Problem 1. Let G be a group and suppose that H, K are two subgroups of G. Show that if G=H \cup K, then either H=G or K=G.

Solution. If H \subseteq K or K \subseteq H, then H \cup K=G gives K=G or H=G and we are done. Otherwise, there exist h \in H \setminus K and k \in K \setminus H. But then hk \in G \setminus H \cup K, contradiction! \Box

So, as a result, if G is a finite group and H,K are two subgroups of G with H \ne G and K \ne G, then |H \cup K| \ne |G|. That raises this question: how large could |H \cup K| get? The following problem answers this question.

Problem 2. Let G be a finite group and suppose that H, K are two subgroups of G such that H \ne G and K \ne G. Show that \displaystyle |H \cup K| \le \frac{3}{4}|G|.

Solution.
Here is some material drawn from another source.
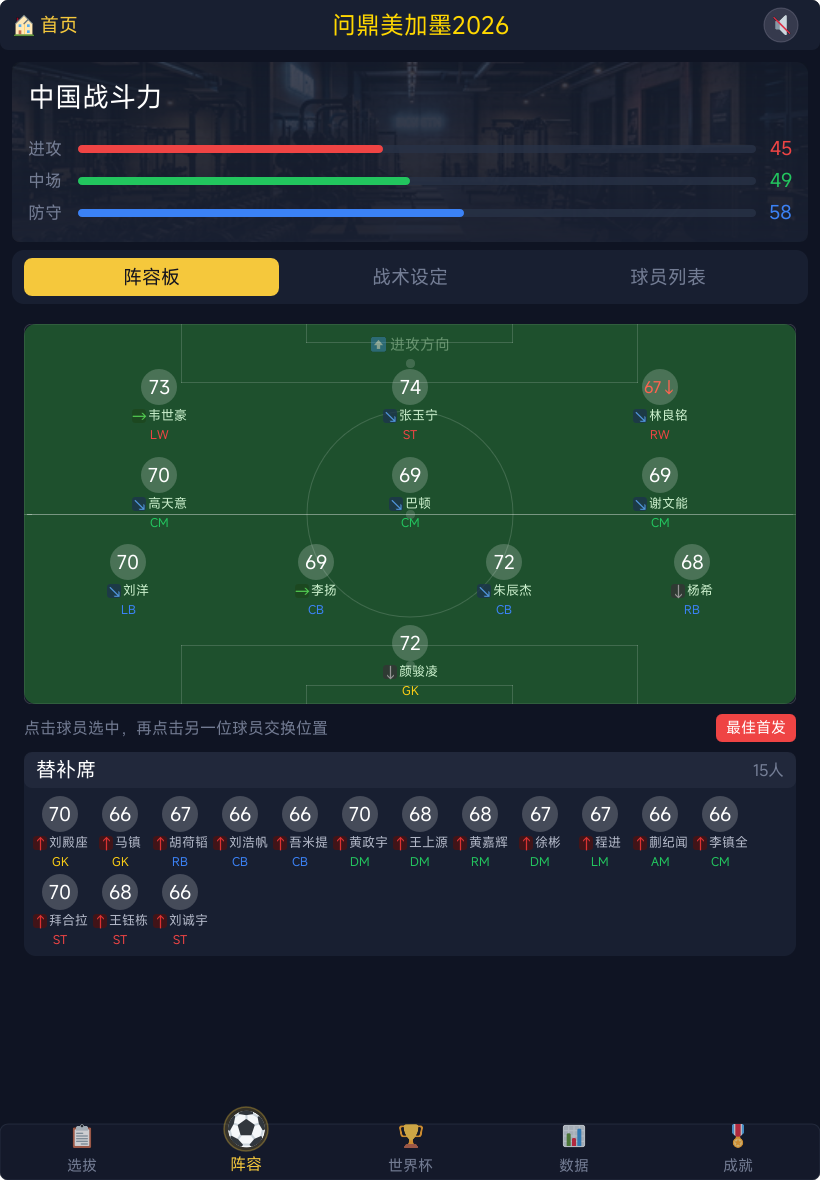Switch to the 战术设定 tab

(x=410, y=277)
Recall that \displaystyle |HK|=\frac{|H||K|}{|H \cap K|} and thus \displaystyle \frac{|H||K|}{|H \cap K|} \le |G|. Hence \displaystyle |H \cap K| \ge \frac{|H| |K|}{|G|} and so

\displaystyle \begin{aligned}|H \cup K|=|H|+|K|-|H \cap K| \le |H|+|K|-\frac{|H| |K|}{|G|} =(a+b-ab)|G|, \ \ \ \ \ \ \ \ \ (*)\end{aligned}

where \displaystyle a:=\frac{|H|}{|G|} and \displaystyle b:=\frac{|K|}{|G|}.
Now, since H \ne G and K \ne G, we have [G:H] \ge 2 and [G:K] \ge 2, i.e. \displaystyle a \le \frac{1}{2} and \displaystyle b \le \frac{1}{2}. So if we let a':=1-2a and b':=1-2b, then a' \ge 0, \ b' \ge 0 and thus

\displaystyle a+b-ab=\frac{3}{4}-\frac{a'+b'+a'b'}{4} \le \frac{3}{4}.
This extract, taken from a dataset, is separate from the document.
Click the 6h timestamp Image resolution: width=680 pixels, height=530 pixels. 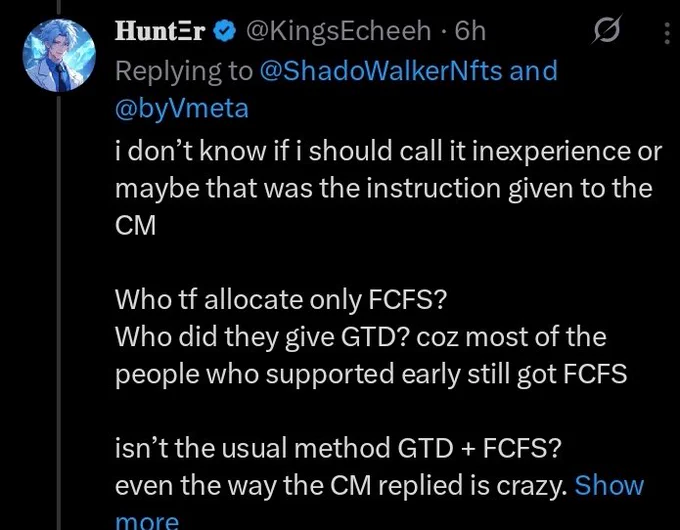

The result now follows from (*). \ \Box

Example 1. The upper bound \displaystyle \frac{3}{4}|G| in Problem 2 cannot be improved, i.e. there exists a group G and subgroups H, K of G such that \displaystyle |H \cup K|=\frac{3}{4}|G|. An example is the Klein-four group G=\mathbb{Z}_2 \times \mathbb{Z}_2 and the subgroups H:=\{(0,0), (1,0)\} and K:=\{(0,0),(0,1)\}. Then |G|=4 and \displaystyle |H \cup K|=3=\frac{3}{4}|G|.
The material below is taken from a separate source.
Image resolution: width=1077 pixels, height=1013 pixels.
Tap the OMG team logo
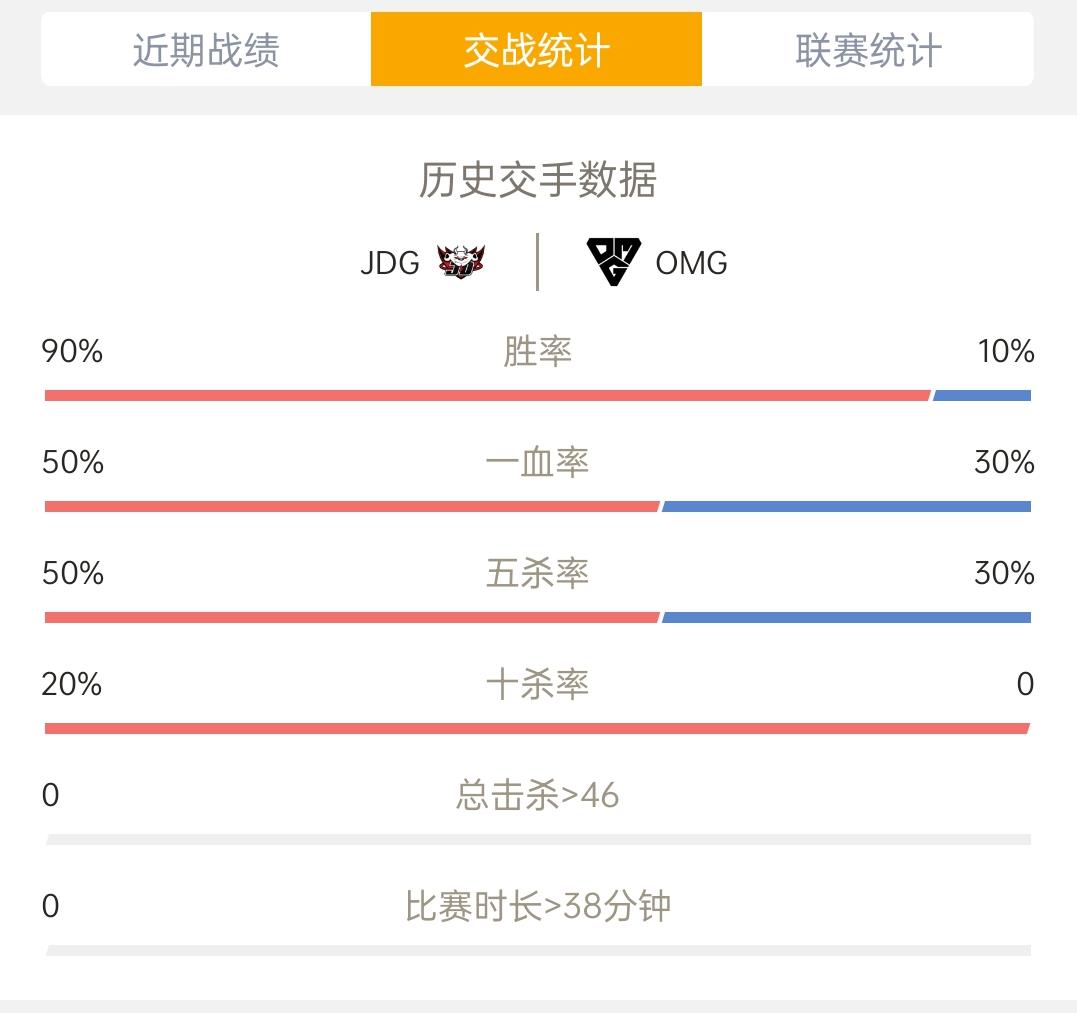[613, 262]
Example 2. We showed in Problem 1 that a group can never be equal to the union of two of its proper subgroups. But there are groups that are equal to the union of three of their proper subgroups. The smallest example, again, is the Klein-four group

\mathbb{Z}_2 \times \mathbb{Z}_2= \{(0,0), (1,0)\} \cup \{(0,0), (0,1)\} \cup \{(0,0),(1,1)\}.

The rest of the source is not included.